Penggalian atau pengkategorian beragam kebudayaan dalam konteks khatulistiwa ini tidak dimaksudkan untuk mencari “esensi” atau sesuatu yang bisa disebut sebagai identitas khusus dari khatulistiwa, tetapi lebih jauh sebagai upaya untuk memahami kembali pengetahuan dan sejarah lokal dalam kacamata dan cara pandang warga khatulistiwa sendiri. Dalam pranata pengetahuan dan pendidikan selama ratusan tahun, pengetahuan diseragamkan dalam sistem dan cara pandang yang asing dari warganya, sehingga justru terbentang jarak antara pengetahuan dan pengalaman hidup. Membaca kembali budaya khatulistiwa dalam konteks ini lebih bersifat mengenali identitas dan pengetahuan setempat yang relevan dengan kehidupan masa kini, ketimbang membangun kembali gagasan identitas yang berbasis pada esensialisme.
2. Khatulistiwa dan Konteks Sosial Politik Global
Seperti acap disebut dalam berbagai pernyataan dan penerbitan, salah satu inspirasi utama dalam inisiasi Biennale Jogja Khatulistiwa adalah Konferensi Asia Afrika (KAA) yang menunjukkan pentingnya peran Indonesia dalam membangun alternatif baru bagi perkembangan dunia global. Melalui KAA, kerja-kerja diplomasi telah menunjukkan aspek kepercayaan diri untuk lepas dari ketergantungan dari kelompok imperialis, dan semangat ini menjadi salah satu pengantar bagi gerakan Non-Blok yang lebih luas.
Subtema ini akan menggali bagaimana KAA menjadi titik penting dalam linimasi pasca-kolonial, dengan melihat situasi-situasi penting yang melingkupinya pada saat itu secara lebih luas.
Kemudian, gagasan akan meluas pada peristiwa-peristiwa yang muncul setelah KAA dan bagaimana KAA memberikan kontribusi pada pemikiran dunia (yang kemudian dikenal dengan Spirit Bandung), dan terus menjaga semangat untuk membangun solidaritas dari negara yang pernah mengalami penjajahan.

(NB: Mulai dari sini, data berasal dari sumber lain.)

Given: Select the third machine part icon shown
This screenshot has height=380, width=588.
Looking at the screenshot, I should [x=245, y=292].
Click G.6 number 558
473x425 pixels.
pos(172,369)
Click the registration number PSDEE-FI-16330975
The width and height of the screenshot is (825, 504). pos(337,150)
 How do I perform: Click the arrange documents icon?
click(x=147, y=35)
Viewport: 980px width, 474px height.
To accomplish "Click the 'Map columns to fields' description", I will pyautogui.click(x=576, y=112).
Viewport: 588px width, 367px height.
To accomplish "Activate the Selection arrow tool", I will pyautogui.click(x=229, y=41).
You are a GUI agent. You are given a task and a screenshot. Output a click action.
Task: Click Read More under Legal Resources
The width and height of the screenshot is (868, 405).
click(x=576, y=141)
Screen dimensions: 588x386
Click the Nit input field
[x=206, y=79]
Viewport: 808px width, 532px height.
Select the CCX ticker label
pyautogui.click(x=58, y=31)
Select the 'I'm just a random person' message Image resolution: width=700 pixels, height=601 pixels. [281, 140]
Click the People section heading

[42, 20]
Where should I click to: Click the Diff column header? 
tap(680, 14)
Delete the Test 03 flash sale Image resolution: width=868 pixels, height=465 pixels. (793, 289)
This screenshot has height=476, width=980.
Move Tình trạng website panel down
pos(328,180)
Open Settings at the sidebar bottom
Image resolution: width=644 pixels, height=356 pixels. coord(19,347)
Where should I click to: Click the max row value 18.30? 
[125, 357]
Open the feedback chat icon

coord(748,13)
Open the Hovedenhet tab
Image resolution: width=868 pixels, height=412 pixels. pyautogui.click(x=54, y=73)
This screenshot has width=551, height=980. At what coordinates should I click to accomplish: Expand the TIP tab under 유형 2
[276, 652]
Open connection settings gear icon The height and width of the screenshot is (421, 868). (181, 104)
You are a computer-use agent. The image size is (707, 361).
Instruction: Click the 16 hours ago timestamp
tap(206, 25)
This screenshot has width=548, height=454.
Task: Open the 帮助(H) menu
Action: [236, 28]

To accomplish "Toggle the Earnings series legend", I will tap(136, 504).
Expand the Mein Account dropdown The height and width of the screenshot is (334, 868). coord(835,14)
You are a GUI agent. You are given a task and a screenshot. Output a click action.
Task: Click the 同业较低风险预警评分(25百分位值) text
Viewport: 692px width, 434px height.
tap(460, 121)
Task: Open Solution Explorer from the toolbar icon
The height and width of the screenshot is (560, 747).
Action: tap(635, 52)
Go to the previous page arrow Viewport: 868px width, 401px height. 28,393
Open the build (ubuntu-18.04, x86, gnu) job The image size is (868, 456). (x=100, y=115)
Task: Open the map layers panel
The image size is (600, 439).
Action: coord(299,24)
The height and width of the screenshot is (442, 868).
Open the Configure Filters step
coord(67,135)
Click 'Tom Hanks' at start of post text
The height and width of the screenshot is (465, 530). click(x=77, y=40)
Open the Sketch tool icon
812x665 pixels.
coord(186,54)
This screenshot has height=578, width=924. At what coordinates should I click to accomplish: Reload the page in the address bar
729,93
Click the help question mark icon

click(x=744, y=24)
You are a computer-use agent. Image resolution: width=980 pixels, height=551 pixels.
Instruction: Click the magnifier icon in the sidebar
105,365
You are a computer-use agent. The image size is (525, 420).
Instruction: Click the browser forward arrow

Pada bagian ini, akan dilihat pula bagaimana seni menjadi bagian dari strategi penting untuk pertarungan kuasa antara kelompok-kelompok geopolitik baru pasca Perang Dunia.
3. Konteks Dekolonisasi Seni
Bagian ini menjadi ruang yang cukup terfokus untuk membicarakan gagasan dekolonisasi seni yang dicita-citakan oleh Biennale Jogja Khatulistiwa. Bagaimana edisi 1 hingga edisi 5 dari Biennale Jogja Khatulistiwa menunjukkan kesinambungan gagasan dan pemikiran, sehingga bisa menunjukkan satu spirit tentang ruang seni yang tidak semata-mata meniru sistem seni Barat, melainkan menjadi upaya untuk membaca praktik dan sejarah seni yang ada dalam lingkup tempat-annya? Bagaimana kemudian seni-seni dari Kawasan global selatan memberikan kontribusi pada wacana seni global, tidak saja melalui keikutsertaan para seniman dalam pameran-pameran skala besar di ruang-ruang seni yang mapan di Amerika- Eropa, melainkan dalam bangunan pengetahuan seni itu sendiri? Apakah karya-karya dan pendekatan kuratorial yang ditunjukkan oleh mereka yang terlibat dalam Biennale Jogja bisa memunculkan spirit dekolonisasi tersebut, atau setidaknya, memunculkan pandangan kritis tentang pengetahuan dan medium seni itu sendiri?
Pada pameran tersebut, arsip yang berhubungan dengan proses kerja, kegiatan residensi ataupun produksi karya seniman, akan ditawarkan sebagai bahan untuk membentuk tafsir atas proses penciptaan yang baru.